This year we will focus on measure theory -- as a background for probability. Also on geometry in high dimensions and a bit of functional analysis.
| Date | Topic | Literature |
|---|---|---|
| 18. 2. | [IK] Motivation for why we need the notion of Lebesgue measure (i.e., a generalization of the length of an interval to more general sets): integrating more exotic functions, probability. Four natural properties that we would like this measure to satisfy (it is defined on all subsets of reals, for intervals it agrees with their length, it is translation invariant and countably additive) . Definition of outer Lebesgue measure and proof that it has three-and-half of the four properties: instead of countable additivity, we could prove only countable subadditivity. Sadly, there is a counterexample to countable additivity: the Vitali set. And tragically, it can be proved our whole task is hopeless: that no set function on \(\mathbb{R}\) satisfies all 4 properties. We give up on the first property, define (Lebesgue) measurable sets and restrict the outer measure to this family. Definition of \(\sigma\)-algebra and mentioned that measurable sets form a \(\sigma\)-algebra (proof left as an exercise). Definition of smallest \(\sigma\)-algebra generated by a set. Borel sets. Mentioned that Borel sets are measurable (proof left as an exercise). | [KMS], Chapter 1 |
| 25.2. | [IK] Proof of countable additivity for the Lebesgue measure. Terminology: null set, almost everywhere. Higher dimensional Lebesgue measure. General definition of measure and of measure space. Examples: counting measure, Dirac measure. Generalized definition of partition of a set. Simple function, integral of simple function. Integral of nonnegative function. A particular approximation of a nonnegative function by a simple function (as a motivation for why we only want to define integrals for measurable functions). Measurable functions, integral of a measurable function. Integrable functions.
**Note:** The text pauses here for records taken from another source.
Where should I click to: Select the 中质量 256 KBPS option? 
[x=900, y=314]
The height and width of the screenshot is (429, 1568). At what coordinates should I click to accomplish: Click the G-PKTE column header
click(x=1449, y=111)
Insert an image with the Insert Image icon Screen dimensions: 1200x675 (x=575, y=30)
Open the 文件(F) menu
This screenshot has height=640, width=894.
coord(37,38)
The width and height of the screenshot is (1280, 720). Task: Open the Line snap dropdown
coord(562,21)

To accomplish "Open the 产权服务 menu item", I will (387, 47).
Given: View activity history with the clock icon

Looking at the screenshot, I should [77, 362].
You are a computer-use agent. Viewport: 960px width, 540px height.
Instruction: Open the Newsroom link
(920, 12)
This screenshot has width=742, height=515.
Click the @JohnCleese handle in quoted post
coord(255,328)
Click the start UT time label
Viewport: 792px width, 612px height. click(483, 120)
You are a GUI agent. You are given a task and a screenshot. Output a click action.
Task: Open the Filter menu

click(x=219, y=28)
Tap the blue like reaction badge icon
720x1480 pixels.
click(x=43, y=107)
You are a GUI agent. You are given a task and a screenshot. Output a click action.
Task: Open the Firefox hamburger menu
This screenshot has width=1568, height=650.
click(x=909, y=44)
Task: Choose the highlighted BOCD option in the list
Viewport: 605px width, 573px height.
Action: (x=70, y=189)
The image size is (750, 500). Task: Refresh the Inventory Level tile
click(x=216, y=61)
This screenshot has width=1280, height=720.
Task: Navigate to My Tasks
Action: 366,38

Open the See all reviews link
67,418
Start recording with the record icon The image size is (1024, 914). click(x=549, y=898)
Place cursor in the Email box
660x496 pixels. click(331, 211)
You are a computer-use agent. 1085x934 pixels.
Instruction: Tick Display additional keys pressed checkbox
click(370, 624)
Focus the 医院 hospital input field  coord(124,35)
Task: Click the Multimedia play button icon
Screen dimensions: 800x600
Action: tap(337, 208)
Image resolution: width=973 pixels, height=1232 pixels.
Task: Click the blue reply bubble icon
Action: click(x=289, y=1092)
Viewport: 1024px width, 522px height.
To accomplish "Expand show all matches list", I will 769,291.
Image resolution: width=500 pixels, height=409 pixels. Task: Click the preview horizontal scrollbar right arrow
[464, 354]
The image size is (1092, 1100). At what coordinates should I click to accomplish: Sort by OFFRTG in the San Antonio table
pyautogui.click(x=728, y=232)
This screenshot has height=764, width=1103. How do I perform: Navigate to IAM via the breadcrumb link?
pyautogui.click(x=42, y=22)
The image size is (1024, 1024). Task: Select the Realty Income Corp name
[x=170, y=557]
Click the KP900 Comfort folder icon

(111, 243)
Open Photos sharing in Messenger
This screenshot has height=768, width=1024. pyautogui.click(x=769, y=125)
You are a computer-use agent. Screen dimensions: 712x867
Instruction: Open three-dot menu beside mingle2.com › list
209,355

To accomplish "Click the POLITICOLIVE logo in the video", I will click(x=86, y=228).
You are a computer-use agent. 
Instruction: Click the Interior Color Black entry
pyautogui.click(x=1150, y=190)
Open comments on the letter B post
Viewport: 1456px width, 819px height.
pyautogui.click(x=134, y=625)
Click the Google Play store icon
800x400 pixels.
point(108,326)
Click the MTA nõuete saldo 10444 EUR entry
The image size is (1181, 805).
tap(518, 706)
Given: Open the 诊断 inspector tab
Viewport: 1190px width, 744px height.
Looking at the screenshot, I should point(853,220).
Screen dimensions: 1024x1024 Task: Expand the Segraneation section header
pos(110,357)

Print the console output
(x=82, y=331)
Lemma (without proof): for a bounded function f defined on a set of finite measure, supremum of the integrals of lower approximations by simple functions equals infimum of the integrals of upper approximations by simple functions, if and only if f is measurable. | [KMS], Chapter 1 |
| 4.3. | [IK] Measurable functions defined on general measure spaces (with codomain being the real line). In this context: simple functions, integral. Properties of integral. Complete measure spaces (and why we like them). Fatou's lemma. Monotone convergence theorem. Linearity of integral. Littlewood principles: mentioned informally. | [KMS], Chapter 1 |
| 11. 3. | [IK] Dominated convergence theorem. Product of measure spaces. Sigma-finite measure spaces. Fubini theorem, Tonelli theorem. Definition of probability space. Observation that the axioms are the same as for measure space, with the added requirement that probability of the whole set is 1. Motivation for the notion of density. In general, if we have a nonnegative measurable function f defined on a measure space, we may use it as "density" to define a new measure. This way, we get, e.g., the Gaussian measure from the Lebesgue measure. Motivation and definition of expected value. Normal distribution, computation of the constant of the density function. | [KMS], Chapter 2.3 |